Blending simple & natural elements and modern technology seems to take us forward all the time. Here on the left you can see a rough prototype we came up with in order to get ideas for the structure of the pike head. We then decided to stop thinking that we can beat evolution and took a real pike head into a 3D scanner, which eventually led to an executable 3D model.

Pike surface.jpg

Another example is the exterior for our installation. We had a range of ideas and suggestions for different materials and designs that we had been discussing for weeks, but once we started experimenting with samples and prototypes, it all came together. First it was a pile of strips of cardboard, and at the end of the evening, we had tried out the shape with plywood and applied a cardboard sample into a 1:5 size model of the whole structure.

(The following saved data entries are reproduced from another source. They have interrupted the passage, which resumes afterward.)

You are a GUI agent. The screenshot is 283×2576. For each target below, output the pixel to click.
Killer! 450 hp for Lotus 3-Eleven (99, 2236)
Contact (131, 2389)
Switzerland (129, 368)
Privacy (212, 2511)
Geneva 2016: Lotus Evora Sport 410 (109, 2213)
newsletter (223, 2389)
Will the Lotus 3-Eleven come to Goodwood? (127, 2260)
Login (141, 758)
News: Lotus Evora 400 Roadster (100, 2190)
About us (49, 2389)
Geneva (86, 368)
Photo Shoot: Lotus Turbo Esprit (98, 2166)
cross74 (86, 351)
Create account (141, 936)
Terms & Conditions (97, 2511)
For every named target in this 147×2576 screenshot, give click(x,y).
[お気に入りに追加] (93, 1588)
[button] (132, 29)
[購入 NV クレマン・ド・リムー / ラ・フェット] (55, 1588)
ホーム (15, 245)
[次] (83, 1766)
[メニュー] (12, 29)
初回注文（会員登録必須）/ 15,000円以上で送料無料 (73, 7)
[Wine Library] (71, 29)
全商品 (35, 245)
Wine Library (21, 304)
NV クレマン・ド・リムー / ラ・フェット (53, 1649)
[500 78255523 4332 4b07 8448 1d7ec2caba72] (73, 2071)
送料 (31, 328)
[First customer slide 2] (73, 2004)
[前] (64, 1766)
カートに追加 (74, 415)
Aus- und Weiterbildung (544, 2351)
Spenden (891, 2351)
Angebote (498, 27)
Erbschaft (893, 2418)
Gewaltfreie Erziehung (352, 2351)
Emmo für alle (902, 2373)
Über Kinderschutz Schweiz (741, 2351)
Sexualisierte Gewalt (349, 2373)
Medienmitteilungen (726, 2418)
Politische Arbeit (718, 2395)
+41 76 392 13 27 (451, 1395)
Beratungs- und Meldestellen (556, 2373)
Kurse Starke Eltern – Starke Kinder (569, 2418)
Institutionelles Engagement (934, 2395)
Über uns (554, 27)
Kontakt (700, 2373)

Drawing sketches and throwing around ideas is important but for us results have been happening when we can see and feel the materials and try them out on rough prototypes. Of course this comes as no news to design-minded individuals like you, but in a large project like this where time is limited and tasks are divided, it is especially hard to get everyone in on the process of turning ideas into prototypes. For us the bi-weekly meetings have been essential, as everyone turns up there ready to work and brainstorm.

Next up, we are really going to bring the pike to life as we start designing lighting, sounds and of course the instruments inside. Now that we have (literally) slain the pike, we can turn its head into a Kantele just like in the Kalevala songs.